溝尻村は、すでに鎌倉期には見える村名で、丹後国与謝郡拝師郷のうち。文治4年(1188)の年号を有する府中籠神社出土経筒に「南閻浮提大日本国山陰道丹後国与謝郡拝師郷溝尻村」と刻名が見える。
近世は、江戸期〜明治22年の村名。「慶長郷村帳」の府中郷のうち。はじめ宮津藩領、寛文6年幕府領、同9年宮津藩領、延宝8年幕府領、天和元年以降宮津藩領。
溝尻の舟屋(宮津市溝尻)

外海との往来に不利な条件を負いながら、沖打網・さげ網・四人網・小網などを使用して漁業につとめた。阿蘇海の金樽(金太郎)鰯は有名である。享保12年に阿蘇海で当村の漁師が鰤をとる珍事があったが、天橋立の洲崎が延びて内海がせばまり漁獲高が減少したため、天橋立切断の議論が住民の間に起こり、橋立存続をめぐって漁師と藩や橋立を支配する文珠智恩寺との間で争論が絶えなかった。
与謝蕪村の愛人「ゆき」さんというのはこの村の人という。
溝尻は、明治22年〜現在の大字名。はじめ府中村、昭和29年からは宮津市の大字。



《溝尻の人口・世帯数》287・148

《主な社寺など》
深田遺跡
国分寺南方の阿蘇海に面した小字深田の水田から、弥生式土器・壷・高杯などが出土し、弥生式後期、古墳前期の遺跡とされる。

浄土宗金谷山長徳寺
金谷山長徳寺(宮津市溝尻)

項目の座標データ
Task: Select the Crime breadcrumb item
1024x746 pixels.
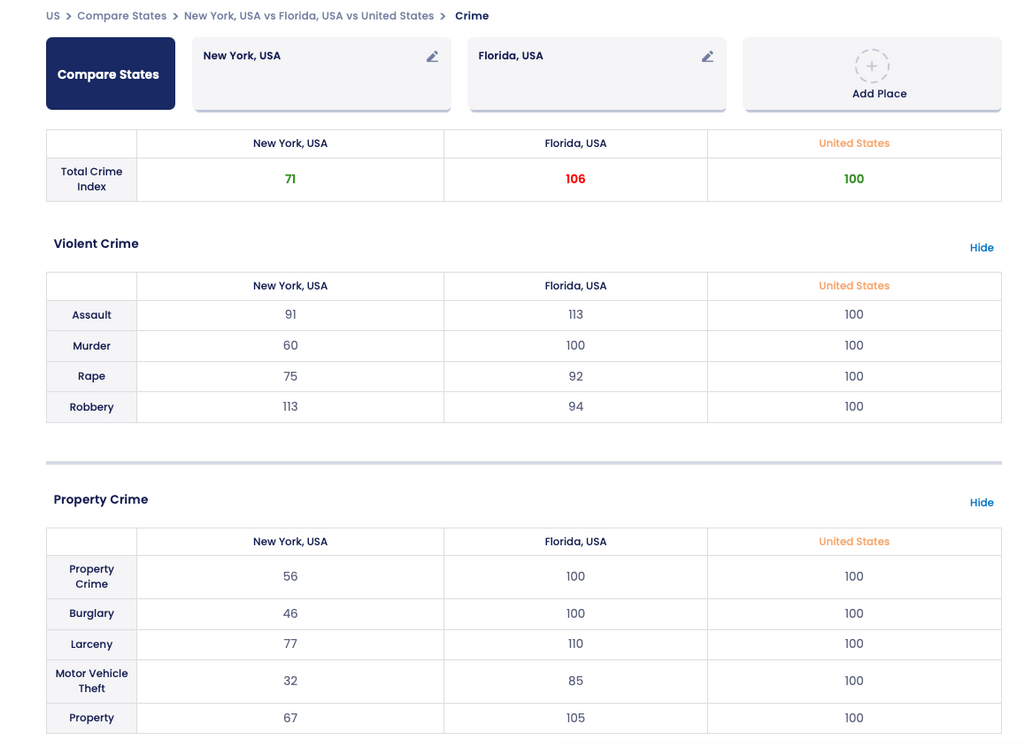Action: 472,16
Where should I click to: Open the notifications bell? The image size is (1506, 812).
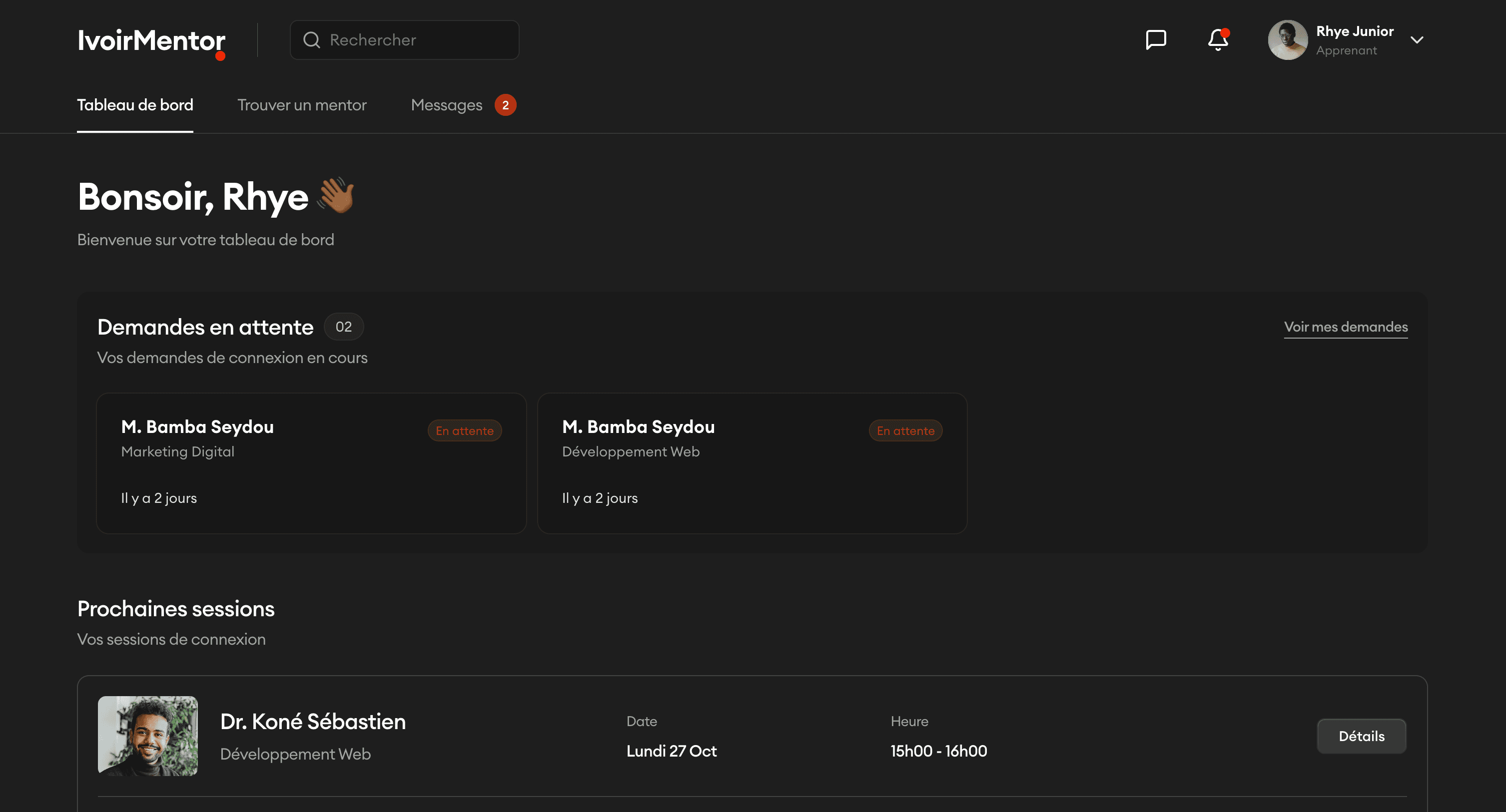coord(1218,40)
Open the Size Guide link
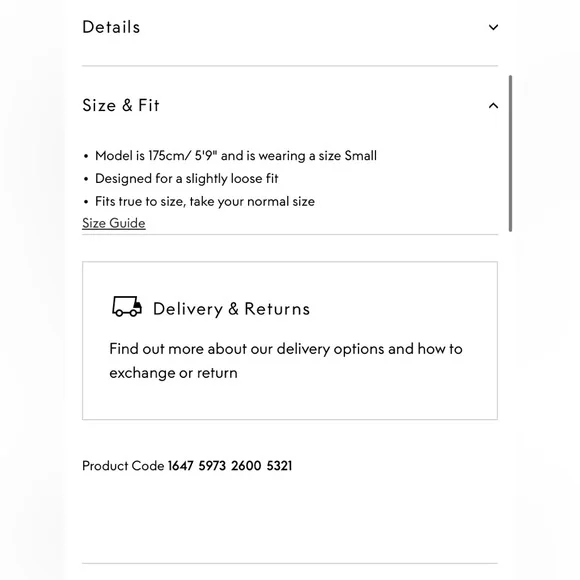The image size is (580, 580). pyautogui.click(x=114, y=223)
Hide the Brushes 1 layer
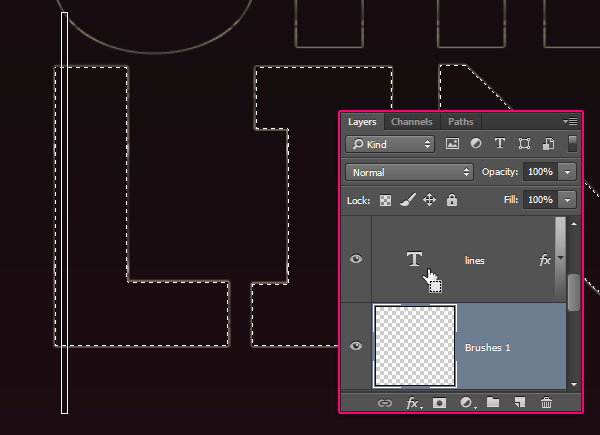This screenshot has height=435, width=600. tap(356, 346)
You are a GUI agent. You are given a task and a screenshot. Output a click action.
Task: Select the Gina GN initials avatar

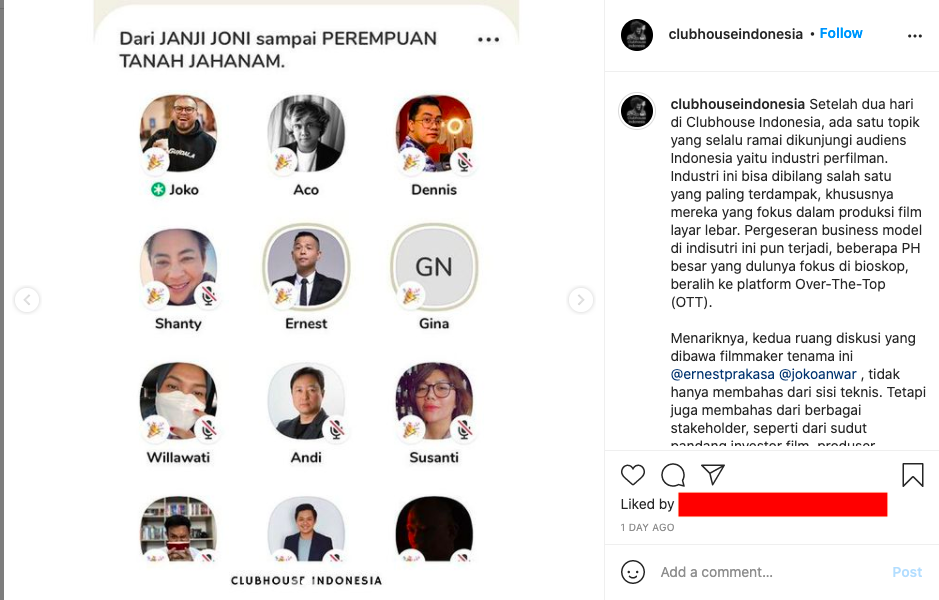coord(434,266)
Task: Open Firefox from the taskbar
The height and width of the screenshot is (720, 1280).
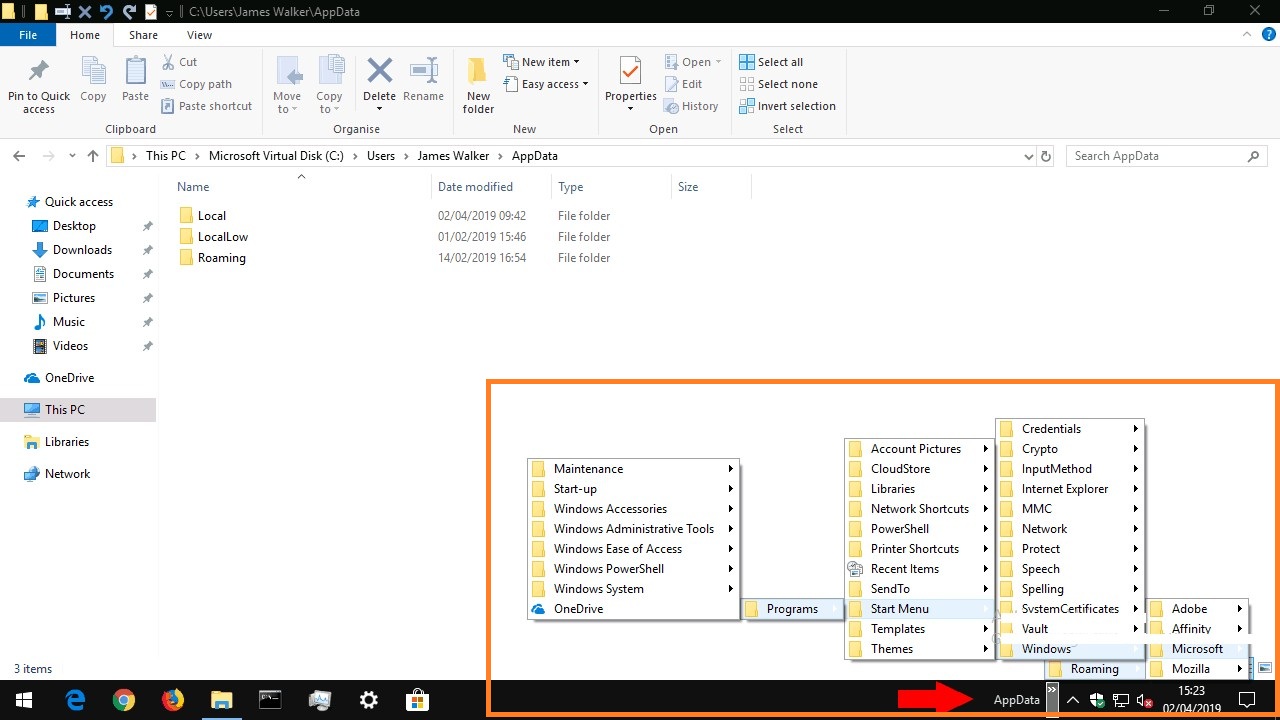Action: pos(173,700)
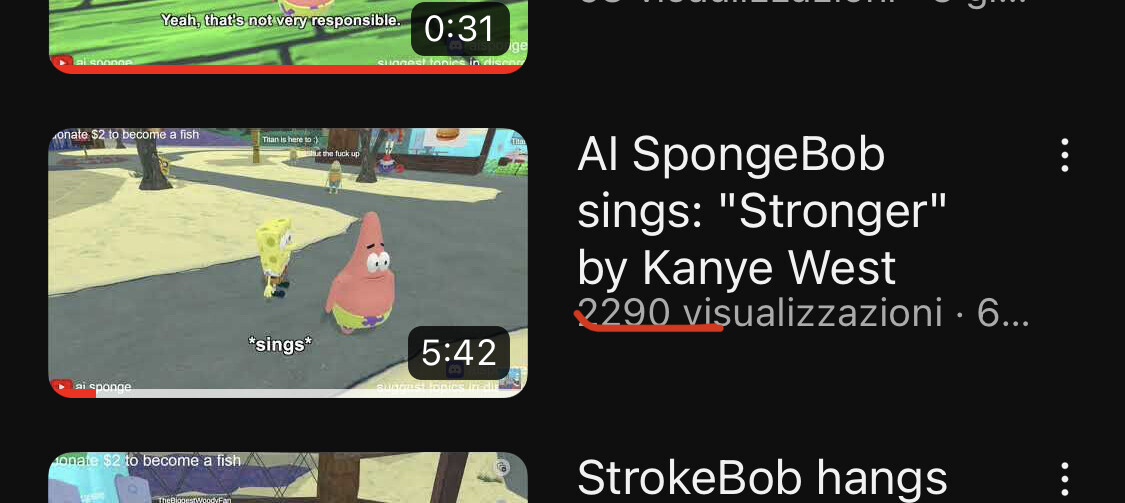The width and height of the screenshot is (1125, 503).
Task: Click the "*sings*" caption on thumbnail
Action: click(280, 345)

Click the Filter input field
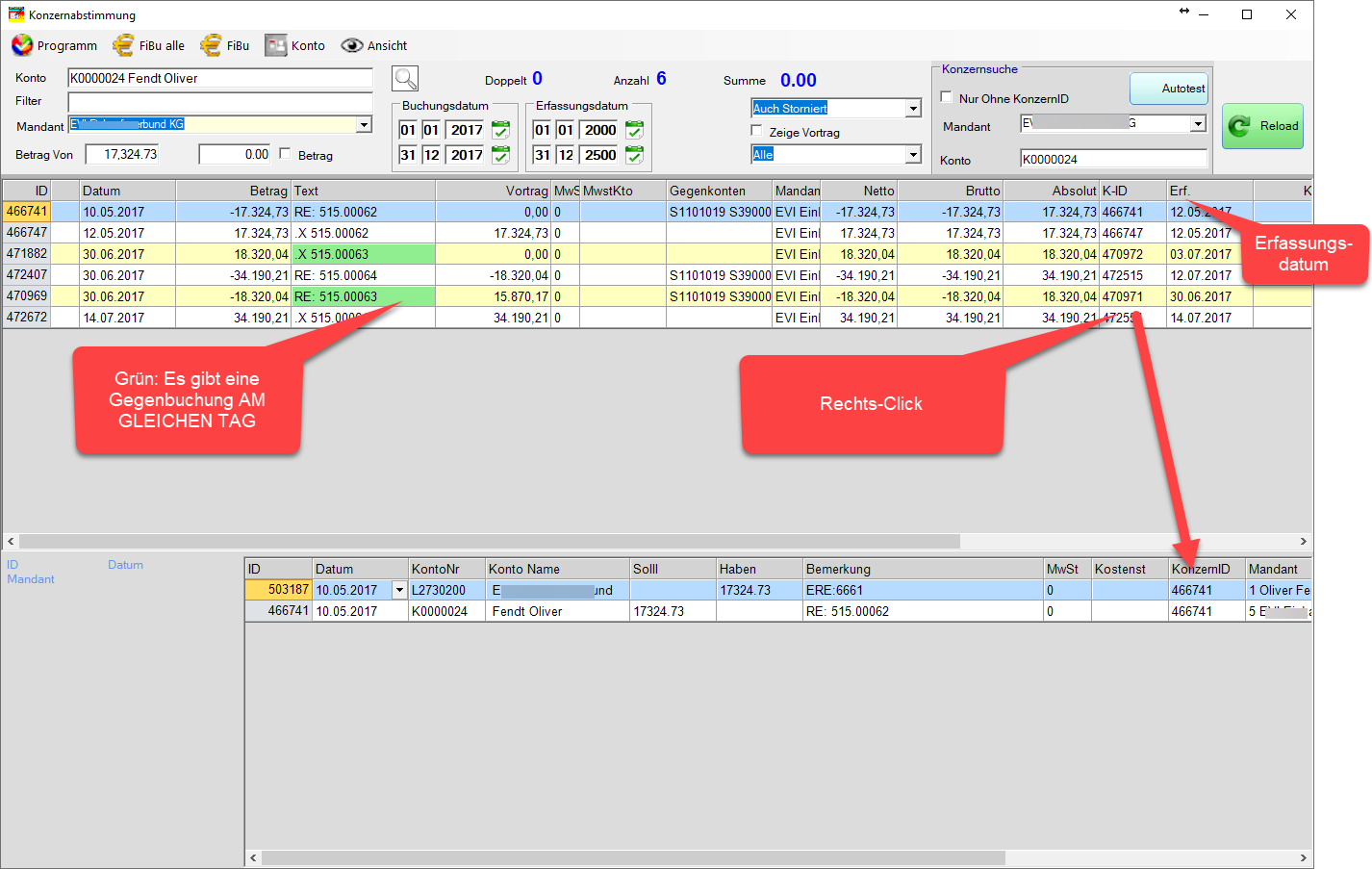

*記述問題 A*: 溝尻村に関する文章によると、溝尻が宮津市の大字となったのはいつからですか。
*記述問題 B*: 溝尻村に関する文章のうち、「近世は、江戸期〜明治22年の」で始まり「溝尻は、明治22年〜現在の大字名。はじめ府中村、昭和29年からは宮津市の大字。」で終わる部分を、一字も変えずに書き写してください。
*記述問題 C*: 溝尻村に関する文章を、最後の一文に続けて書き足してください。
記録の内容は、溝尻村に関する文章とは関係がありません。

*解答 A*: 昭和29年からです。

*解答 B*:
近世は、江戸期〜明治22年の村名。「慶長郷村帳」の府中郷のうち。はじめ宮津藩領、寛文6年幕府領、同9年宮津藩領、延宝8年幕府領、天和元年以降宮津藩領。
溝尻の舟屋(宮津市溝尻)

外海との往来に不利な条件を負いながら、沖打網・さげ網・四人網・小網などを使用して漁業につとめた。阿蘇海の金樽(金太郎)鰯は有名である。享保12年に阿蘇海で当村の漁師が鰤をとる珍事があったが、天橋立の洲崎が延びて内海がせばまり漁獲高が減少したため、天橋立切断の議論が住民の間に起こり、橋立存続をめぐって漁師と藩や橋立を支配する文珠智恩寺との間で争論が絶えなかった。
与謝蕪村の愛人「ゆき」さんというのはこの村の人という。
溝尻は、明治22年〜現在の大字名。はじめ府中村、昭和29年からは宮津市の大字。

*解答 C*:
金谷山長徳寺
 府中村字溝尻本尊同、由緒不詳、庭前に応永八年の石佛燈籠一基ありて著はる。
(『与謝郡誌』は、)

案内板、長徳寺の案内板
宮津市指定有形文化財(彫刻)
木造阿弥陀如来立像(鎌倉時代)
宮津市字溝尻長徳寺
右手を挙げ、左手を垂下して、いずれも第一、第二指を相捻して来迎印を結んで立つ、いわゆる安阿弥様(快慶様式)の三尺の阿弥陀如来立像である。頭体を通じて耳後の線で前後二材を矧ぐ寄木造りで、技法的には衣文を股間に集め腿の膨らみを強調するなど、安阿弥様の特色をよく伝えながらも、快慶では外側に膨らんで胸の膨らみを表現する右襟の垂下の線が、本像では直線的になる点などは、この作品が快慶の時代より少し新しいことを示している。また、螺髪を小粒に作り髪際の線をほぼ直線的にする点などは、快慶に並ぶ仏師運慶の様式に近く、両者を巧みに取り入れたものといえる。一三世紀前半の塵派様式の変容を伝える像として貴重である。
 また、長徳寺のある府中地区は平安時代には浄土信仰の中心地となうたところで、大乗寺・万福寺本尊(現舞鶴市瑞光寺)と、鎌倉時代に製作された三尺阿弥陀像が知られているが、そのなかでも本像は最も古く、これらとともに当時の人々に他力易行の念仏が受けいれられた時代相を知る資料としても価値が高い。
宮津市教育委員会


《交通》
国道178号線

《産業》



溝尻の主な歴史記録


『丹哥府志』
◎溝尻村(男山村の次)
【飯役大明神】(未考)
【金谷山長徳寺】(浄土宗)

金太郎鰯】(内海の名産)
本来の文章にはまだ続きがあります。